WASHINGTON – Sejumlah pemimpin negara Eropa dijadwalkan hadir di Washington, Senin (18/08/2025), untuk mendampingi Presiden Ukraina Volodymyr Zelensky dalam pertemuannya dengan Presiden Amerika Serikat (AS) Donald Trump. Kehadiran para pemimpin Eropa itu dinilai sebagai bentuk dukungan politik terhadap Ukraina sekaligus langkah penyeimbang di tengah tekanan Trump agar Kyiv segera menerima kesepakatan damai dengan Rusia.
Trump sebelumnya mendorong Zelensky menyetujui perjanjian damai usai dirinya bertemu Presiden Rusia Vladimir Putin di Alaska, Jumat (15/08/2025). Pertemuan tersebut menghasilkan sinyal bahwa Trump lebih condong pada pendekatan Moskwa, yakni mencapai kesepakatan damai tanpa melewati fase gencatan senjata.
Kanselir Jerman Friedrich Merz, Presiden Prancis Emmanuel Macron, dan Perdana Menteri Inggris Keir Starmer sehari sebelumnya sudah melakukan koordinasi. Mereka menegaskan bahwa Eropa mendukung penuh kedaulatan Ukraina dan meminta jaminan keamanan yang nyata, terutama dari Washington. Turut dijadwalkan hadir di AS adalah Presiden Komisi Eropa Ursula von der Leyen, Presiden Finlandia Alexander Stubb, serta Perdana Menteri Italia Giorgia Meloni.

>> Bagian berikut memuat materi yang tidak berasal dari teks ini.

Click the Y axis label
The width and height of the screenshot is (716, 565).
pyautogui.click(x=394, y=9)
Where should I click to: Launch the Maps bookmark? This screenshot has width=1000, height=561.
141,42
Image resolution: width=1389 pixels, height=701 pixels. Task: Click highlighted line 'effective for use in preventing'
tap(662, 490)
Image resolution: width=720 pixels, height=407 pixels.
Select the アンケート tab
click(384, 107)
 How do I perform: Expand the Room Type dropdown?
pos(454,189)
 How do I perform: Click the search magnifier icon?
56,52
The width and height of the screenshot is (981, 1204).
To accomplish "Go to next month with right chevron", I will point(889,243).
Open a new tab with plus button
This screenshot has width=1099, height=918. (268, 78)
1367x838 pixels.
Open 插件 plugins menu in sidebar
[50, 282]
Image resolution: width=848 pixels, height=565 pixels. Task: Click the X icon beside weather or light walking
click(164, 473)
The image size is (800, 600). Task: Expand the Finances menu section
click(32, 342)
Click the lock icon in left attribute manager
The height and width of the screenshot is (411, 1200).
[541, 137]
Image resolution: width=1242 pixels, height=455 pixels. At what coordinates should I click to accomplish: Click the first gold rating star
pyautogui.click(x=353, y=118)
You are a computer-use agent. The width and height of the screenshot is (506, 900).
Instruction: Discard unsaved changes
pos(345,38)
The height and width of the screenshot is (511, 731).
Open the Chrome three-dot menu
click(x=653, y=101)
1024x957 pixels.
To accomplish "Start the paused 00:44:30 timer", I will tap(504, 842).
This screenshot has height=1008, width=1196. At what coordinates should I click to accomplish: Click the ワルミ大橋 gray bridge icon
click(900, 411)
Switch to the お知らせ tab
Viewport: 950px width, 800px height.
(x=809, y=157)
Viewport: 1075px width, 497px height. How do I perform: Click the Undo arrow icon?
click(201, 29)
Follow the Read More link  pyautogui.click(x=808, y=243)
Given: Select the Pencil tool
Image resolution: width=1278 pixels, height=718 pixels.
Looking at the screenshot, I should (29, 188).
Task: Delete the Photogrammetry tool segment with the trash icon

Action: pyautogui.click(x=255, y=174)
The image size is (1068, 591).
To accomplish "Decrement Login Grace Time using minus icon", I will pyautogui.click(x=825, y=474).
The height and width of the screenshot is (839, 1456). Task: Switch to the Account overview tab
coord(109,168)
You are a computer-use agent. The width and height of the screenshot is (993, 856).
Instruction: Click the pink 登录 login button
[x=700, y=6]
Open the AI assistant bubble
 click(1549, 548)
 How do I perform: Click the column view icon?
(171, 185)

Kehadiran para pemimpin Eropa di Washington juga dimaksudkan untuk mencegah terulangnya insiden Februari lalu. Saat itu, Trump bersama Wakil Presiden JD Vance menegur Zelensky secara terbuka di Gedung Putih karena dianggap tidak tahu berterima kasih.
Trump melalui unggahan media sosialnya menyebut ada “kemajuan besar” bagi Rusia, tanpa merinci lebih lanjut. Reuters melaporkan, salah satu skenario yang dibahas adalah kemungkinan pertukaran wilayah. Sumber diplomatik menyebut, Moskwa mungkin bersedia melepaskan sebagian kecil wilayah pendudukan, sementara Kyiv dipaksa menyerahkan area strategis di timur dan menerima pembekuan garis depan.
Utusan Trump, Steve Witkoff, menyinggung isu utama terkait wilayah Donbass yang meliputi Donetsk dan Luhansk. “Kami berhasil memenangkan konsesi berikut, bahwa AS dapat menawarkan perlindungan seperti Pasal 5 (dalam keanggotaan NATO),” ujarnya kepada CNN. Pasal 5 menegaskan bahwa serangan terhadap satu anggota NATO dianggap sebagai serangan terhadap semua.
Namun, Kyiv menilai jaminan tersebut tidak cukup kuat. Pengalaman sebelumnya menjadi alasan: Ukraina pernah menyerahkan senjata nuklir pada 1994 dengan imbalan perlindungan internasional, tetapi hal itu tidak mencegah Rusia menganeksasi Crimea pada 2014 maupun melancarkan invasi besar-besaran sejak 2022.
Sikap Eropa pada Minggu menekankan persatuan. Polandia menegaskan, “Tidak bisa menegosiasikan perdamaian di bawah ancaman bom.” Inggris, Prancis, dan Jerman bahkan menyatakan kesediaan mengirim pasukan penjaga perdamaian setelah perang usai guna membantu mengamankan wilayah Ukraina di darat, laut, dan udara.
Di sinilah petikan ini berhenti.